December 12, 2008
What are cell reprogramming and iPS cells?
Cell reprogramming involves taking a cell from the body (typically a cell extracted from skin called a dermal fibroblast) and genetically manipulating it to look and act like an embryonic stem cell. The resulting cell lines, called induced pluripotent stem cells (iPS), can potentially form any cell type in the body.
(Note: pluripotent cells, which include iPS cells and embryonic stem cells (ESCs), cannot make so-called "extra-embryonic" tissues such as the amnion, chorion, and other components of the placenta. Only the first few cells of the mammalian embryo are totipotent, capable of making all these tissues and forming an embryo.)
Thus far, reprogramming has been gene-based, using a retrovirus or adenovirus to carry the genes into a cell. The laboratories of George Q. Daley, MD, PhD, associate director of Children's Stem Cell Program, and others have shown that it requires only three to four genes to transform an adult skin cell into an iPS cell.
What has been the contribution of the Daley lab?
Within a few weeks of each other near the end of 2007, scientists in Japan and the University of Wisconsin, along with Daley’s laboratory, reported reprogramming human skin cells to create pluripotent stem cells. In the December 23 online edition of Nature, the Daley laboratory reported the first use of tissue from a volunteer research subject (rather than cells purchased commercially) to create iPS cells – going directly from skin biopsy to cell line.

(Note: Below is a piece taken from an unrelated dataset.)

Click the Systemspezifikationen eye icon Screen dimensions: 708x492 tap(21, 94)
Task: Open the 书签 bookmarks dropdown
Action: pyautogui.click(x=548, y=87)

In all, Daley’s group reprogrammed six cell lines. They first coaxed existing embryonic stem cells to become fibroblasts -- cells responsible for wound healing -- then converted them back to pluripotency. They also reprogrammed fibroblasts isolated from fetal lung, fetal skin, neonatal foreskin, and adult skin, as well as mesenchymal stem cells, an adult stem cell type isolated from bone marrow that is the precursor of fat, bone, and cartilage.
The researchers reprogrammed the cells by inserting four genes previously shown to work on mouse skin cells. They discovered that less mature fetal cells formed iPS cells far more readily than more mature adult cells. Indeed, the researchers had to add two additional genes to coax neonatal and adult cells to become iPS cells. The lab is now doing extensive research to improve the efficiency of reprogramming at the molecular level.
What work is planned or underway with iPS cells?
The Daley lab is focused on using iPS cells to understand human disease. In August, 2008, in the journal Cell
, the lab reported creating a collection of 10 disease-specific stem cell lines using the new iPS technique. The diseases include Parkinson's Disease, Type I diabetes, Huntington's Disease, Down Syndrome, a form of combined immunodeficiency ("Bubble Boy's Disease"), Lesch-Nyhan syndrome, Gaucher's Disease, and two forms of Muscular Dystrophy, and others.
Researchers at Children’s and elsewhere are using these cell lines to study how diseases unfold during the earliest stages of development. The Harvard Stem Cell Institute, of which Daley is a member, has created an iPS Core, a repository for iPS cells, to make the cell lines available to scientists around the world.